DOCUMENT TEXT:

----

Waiting for Unpleasant Things to Pass, or, Cultivating Patience

Clara Bean was a tiny baby and Izzy was five.  We decided to visit Uncle John on his Sausalito houseboat.  He’s a marine biologist and his house is an adventure.  We ate lunch, Steve decided to take a nap and the rest of us went for a stroll.  I was feeling postpartum, prickly and fat and was looking forward to a real trek. Izzy had his new bicycle and we were raring to go! 

 “I want to go for a fast walk”, I warned John.  “I need exercise, not poking around on the side of the road looking for some goddamned pollywogs.”

 “Yeah, that sounds good.  I need the exercise, too.”

 Out the door, down the dock, across the trail with the (scary) cyclists, and we were in the air and on our way! 

 “Come on John, let’s go let’s go!” I had to be bossy, because I know full well that if left to his own devices he will not get far without finding a rock, an old auto part, or worse yet, a person, and each will be more fascinating to him than the last.  When John learned to drive, life at our dinner table would never be the same.  He would find the strangest people hitchhiking on 101, just outside Ukiah, and he would invariably feel compelled to stop the car and offer them help and a meal.  He usually offered them money, too, but it was okay if he forgot that part because they would rob him blind later on in the evening.  Once, years later, when he was living in San Francisco, he heard the sweetest singing and found a skinny, homeless guy on the corner.  The guy told John he was very sad because his guitar had been stolen. John had just recently saved enough cash to buy himself a long coveted guitar and offered to let the guy come home with him to play it for a while.  Steve and I came over for dinner and the guy sang to us in his truly pretty voice and told us fabulous stories.  As we bundled up the kids to go home I heard John say, “spend the night!” and I thought “uh oh.” In the morning John called.  The singer was gone, and so was John’s beautiful and hard won guitar. 

 So you can understand why I was anxious to keep John on task here.  I needed exercise and by golly, I was going to get it.  Alas, we hadn’t gone far when I heard John call Izzy over to the rocky shoreline.  He was showing him the crabs that like to hide in the crevices.  I couldn’t very well deny them this small pleasure.  I looked at my watch and decided to give them a few minutes. 

 “Okay, time’s up, let’s go!”  Izzy jumped on his bike, I hoisted Clara Bean a little higher in the baby carrier and we took off down the path.  Without John.  I looked back and he was just sitting there.

 “What are you doing?!!I hollered.

 Waitin’,” he said.

 “What do you mean, waiting?

----

DATA:
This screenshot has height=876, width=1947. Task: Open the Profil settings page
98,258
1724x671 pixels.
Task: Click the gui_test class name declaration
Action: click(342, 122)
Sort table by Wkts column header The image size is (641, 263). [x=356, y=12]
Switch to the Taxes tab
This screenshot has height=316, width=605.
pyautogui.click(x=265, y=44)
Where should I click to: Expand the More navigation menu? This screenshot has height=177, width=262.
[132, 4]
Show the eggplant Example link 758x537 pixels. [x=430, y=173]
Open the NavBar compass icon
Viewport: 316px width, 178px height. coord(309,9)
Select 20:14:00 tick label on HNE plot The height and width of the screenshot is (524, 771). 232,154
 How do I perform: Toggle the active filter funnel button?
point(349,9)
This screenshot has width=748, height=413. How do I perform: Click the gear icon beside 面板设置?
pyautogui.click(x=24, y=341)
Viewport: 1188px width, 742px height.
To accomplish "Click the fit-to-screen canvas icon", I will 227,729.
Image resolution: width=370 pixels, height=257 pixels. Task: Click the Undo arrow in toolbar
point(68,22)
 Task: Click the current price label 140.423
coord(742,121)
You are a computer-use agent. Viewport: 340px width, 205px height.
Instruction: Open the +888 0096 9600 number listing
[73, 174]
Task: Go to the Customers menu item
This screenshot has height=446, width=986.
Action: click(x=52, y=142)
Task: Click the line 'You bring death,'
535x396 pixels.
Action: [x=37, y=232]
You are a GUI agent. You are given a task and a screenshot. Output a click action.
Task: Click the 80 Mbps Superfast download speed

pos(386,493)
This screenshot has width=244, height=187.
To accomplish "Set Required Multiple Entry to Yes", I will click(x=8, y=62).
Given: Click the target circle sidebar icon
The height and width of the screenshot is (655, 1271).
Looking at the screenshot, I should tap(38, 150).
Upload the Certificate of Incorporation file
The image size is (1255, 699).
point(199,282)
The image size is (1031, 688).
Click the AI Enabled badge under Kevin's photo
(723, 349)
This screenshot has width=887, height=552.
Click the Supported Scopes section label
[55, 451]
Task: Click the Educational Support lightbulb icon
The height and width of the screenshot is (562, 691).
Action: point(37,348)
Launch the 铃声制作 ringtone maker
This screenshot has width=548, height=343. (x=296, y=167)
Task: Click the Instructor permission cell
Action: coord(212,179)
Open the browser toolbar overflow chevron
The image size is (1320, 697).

----

TASK SET:
a. In the essay about cultivating patience, what things does the narrator say John will find if left to his own devices?
b. Return the passage of the essay about cultivating patience starting with "So you can understand" and going on through "a few minutes.".
The lines are separate material, unrelated to the essay about cultivating patience.

PROBLEM SOLUTIONS:
a.
- a rock
- an old auto part
- a person

b.
So you can understand why I was anxious to keep John on task here.  I needed exercise and by golly, I was going to get it.  Alas, we hadn’t gone far when I heard John call Izzy over to the rocky shoreline.  He was showing him the crabs that like to hide in the crevices.  I couldn’t very well deny them this small pleasure.  I looked at my watch and decided to give them a few minutes.